The work reported in this Abstract was awarded the 1996 LVMH Vinci of Excellence Prize.

We appreciate the beautiful colors and patterns displayed by many animal species. Among them, teleostean fishes constitute an extraordinarily wonderful group; we can enjoy, in addition to their "static" colors and patterns, spectacular changes to them. Such integumentary colors are dependent on the presence of pigment cells in the skin, namely, the chromatophores [1]. These include the melanophores (black or brown), xanthophores (ocher or yellow), erythrophores (red), leucophores (whitish), and the iridophores (metallic or iridescent). (I have been working for a long time to put the classification of chromatophores to rights, and my system is now widely accepted [2]). In some species of fish, we recently discovered blue chromatophores, naming them "cyanophores" [3]. Thus, six kinds of chromatophores are now known in poikilothermic vertebrates.

The colors in these fish are generated by the absorption, reflection and/or the scattering of light of certain wavelengths by the pigment and the microstructures inside the cells. Usually containing a single kind of pigmentary material, each chromatophore is a small entity. When differently colored chromatophores are distributed in the skin, the resulting color looks like a mixture of different colors. By making good use of the divisionistic effects that chromatophores allow, the fish can exhibit a number of intermediate hues almost at will [4].

In common dendritic chromatophores, the aggregation of pigmentary organelles into the cell body, or their dispersion into the cellular processes, results in the fading or the increased coloring of the skin, respectively [5]. Containing stacks of thin, flat guanine crystals, by contrast, most iridophores are non-dendritic. By means of multilayer thin-film interference phenomenon occurring in the stacks, the cells can reflect light efficiently. Among these cells, the motile iridophores possessed by many coral-reef fish---and by many beautiful aquarium fishes such as the neon tetra---are especially interesting. We found that they reflect light within limited spectral ranges through interference phenomena of the non-ideal type [6]. Very bright, fluorescent-like hues are thus realized. In addition, in response to certain nervous or hormonal signals, the spacing between adjacent platelets changes concurrently, resulting in a shift of the spectral reflectance peak. In other words, continuous changes of hue---such as violet to yellow via blue and green---can take place [7].

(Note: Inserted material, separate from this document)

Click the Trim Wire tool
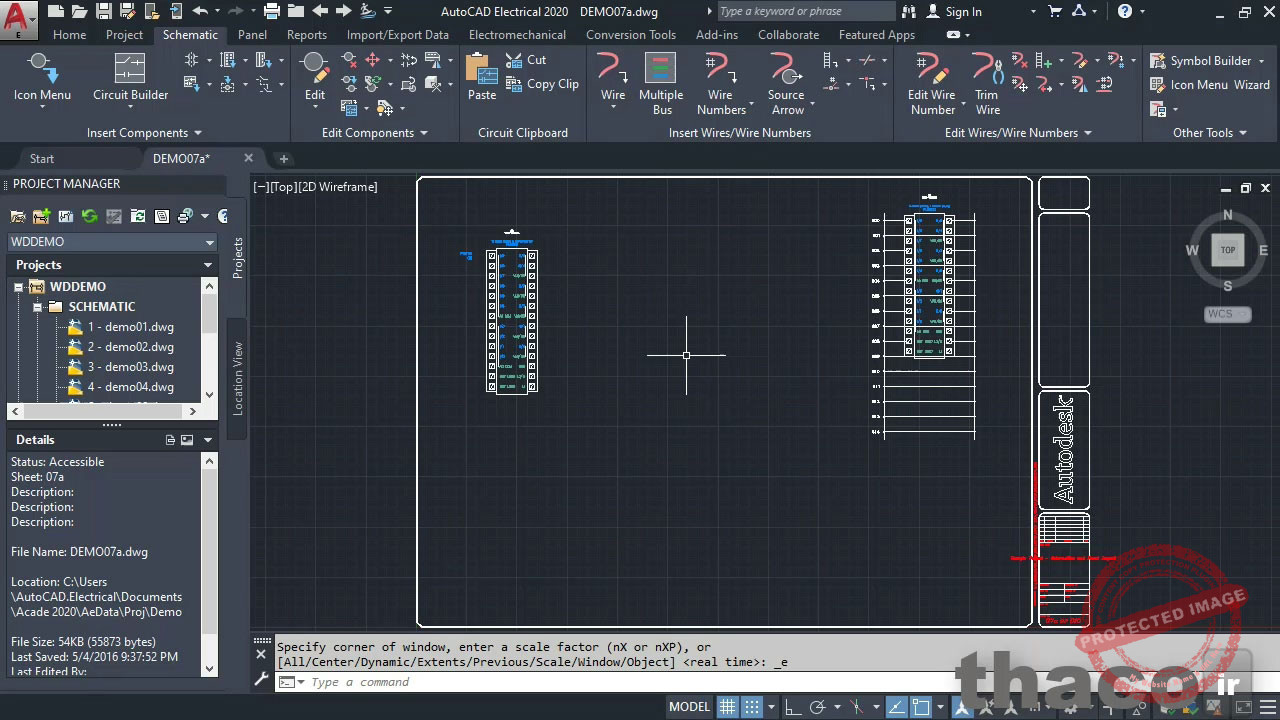(986, 80)
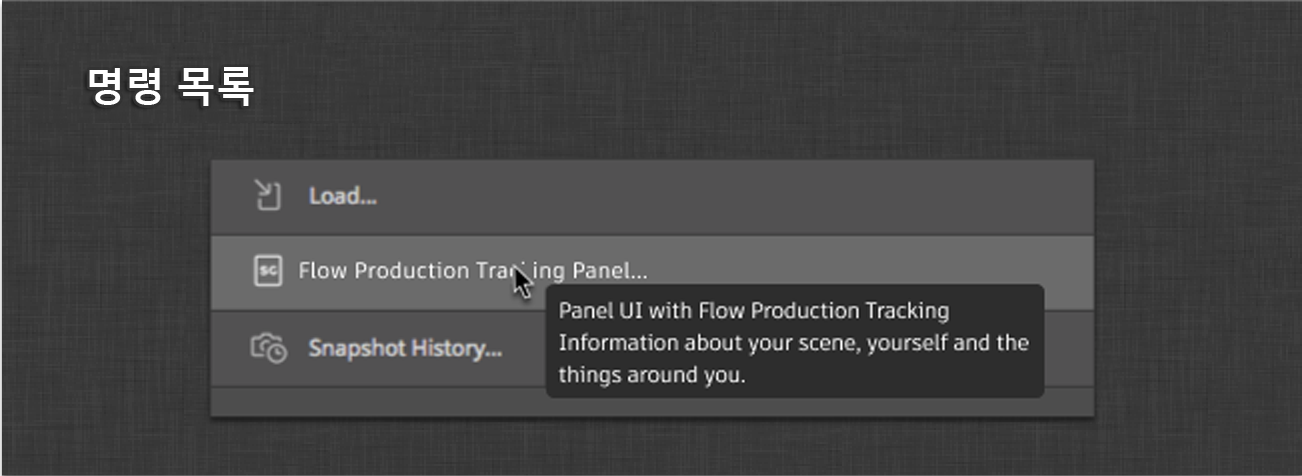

The motile activities of chromatophores (Fig. 1) are dependent on the intracellular presence of motor-proteins---namely, tubulin, dynein and kinesin---and are regulated by the endocrine and/or the nervous systems [8]. We have clarified that the rapid aggregation of pigment granules, the chromatosomes, is aroused by the sympathetic division of the autonomic nervous system, via alpha adrenoceptors possessed by the chromatophores [9]. We have also shown that, among endocrines, melanophore-stimulating hormone (MSH), melanin-concentrating hormone (MCH) and epinephrine take leading parts in the control of chromatophores. (MSH disperses pigmentary organelles, while MCH and melatonin normally aggregate them in chromatophores. MSH disperses pigmentary organelles [10], while MCH [11] and melatonin [12] normally aggregate them in chromatophores [13].) In many species, such as pencilfish, the pineal hormone melatonin may function in the circadian changes of color patterns [14]. We also found that endothelins aggregate chromatosomes in melanophores, erythrophores and xanthophores, and disperse them in leucophores. Our conclusion was that endothelins are involved in the formation of patterns [15]. Our recent studies further indicated that nitric oxide (NO), a substance recently identified as the endothelium-derived relaxing factor (EDRF) in mammalian vascular systems, may also be involved in the subtle control of skin coloration.

It may be astonishing to hear that so many factors are involved in the control of chromatophores in fish. Indeed, we are not aware of other effector cells (beyond those discussed here) that are regulated by so many kinds of physiological cues. The mechanisms of color manifestation as well as those controlling coloration in fish provide much useful information for humans.

References

1. R. Fujii, "Cytophysiology of Fish Chromatophores," International Review of Cytology 143 (1993) pp. 192--255.

2. R. Fujii, "Chromatophores and Pigments," in W.S. Hoar and D.J. Randall, eds., Fish Physiology, Vol. 3 (New York: Academic Press, 1969); see also R. Fujii, "Coloration and Chromatophores," in D.H. Evans, ed., The Physiology of Fishes (Boca Raton, FL: CRC Press, 1993).

3. M. Goda and R. Fujii, "Blue Chromatophores in Two Species of Callionymyd Fish," Zoological Science 11 (1995) pp. 527--535.

4. Fujii [1].

5. Fujii, "Coloration and Chromatophores" [2].

6. H. Kasukawa, N. Oshima and R. Fujii, "Mechanism of Light Reflection in Blue Damselfish Iridophore," Zoological Science 4 (1987) pp. 243--257.

7. See Kasukawa et al. [6]; see also Fujii, "Coloration and Chromatophores" [2].

8. See Fujii, "Coloration and Chromatophores" [2].

9. R. Fujii and Y. Miyashita, "Receptor Mechanisms in Fish Chromatophores---I. Alpha Nature of Adrenoceptors Mediating Melanosome Aggregation in Guppy Melanophores," Comparative Biochemistry and Physiology 51C (1975) pp. 171--178.

10. R. Fujii and Y. Miyashita, "Receptor Mechanisms in Fish Chromatophores---V. MSH Disperses Melanosomes in Both Dermal and Epidermal Melanophores of Catfish (Parasilurus asotus)," Comparative Biochemistry and Physiology 71C (1982) pp. 1--6.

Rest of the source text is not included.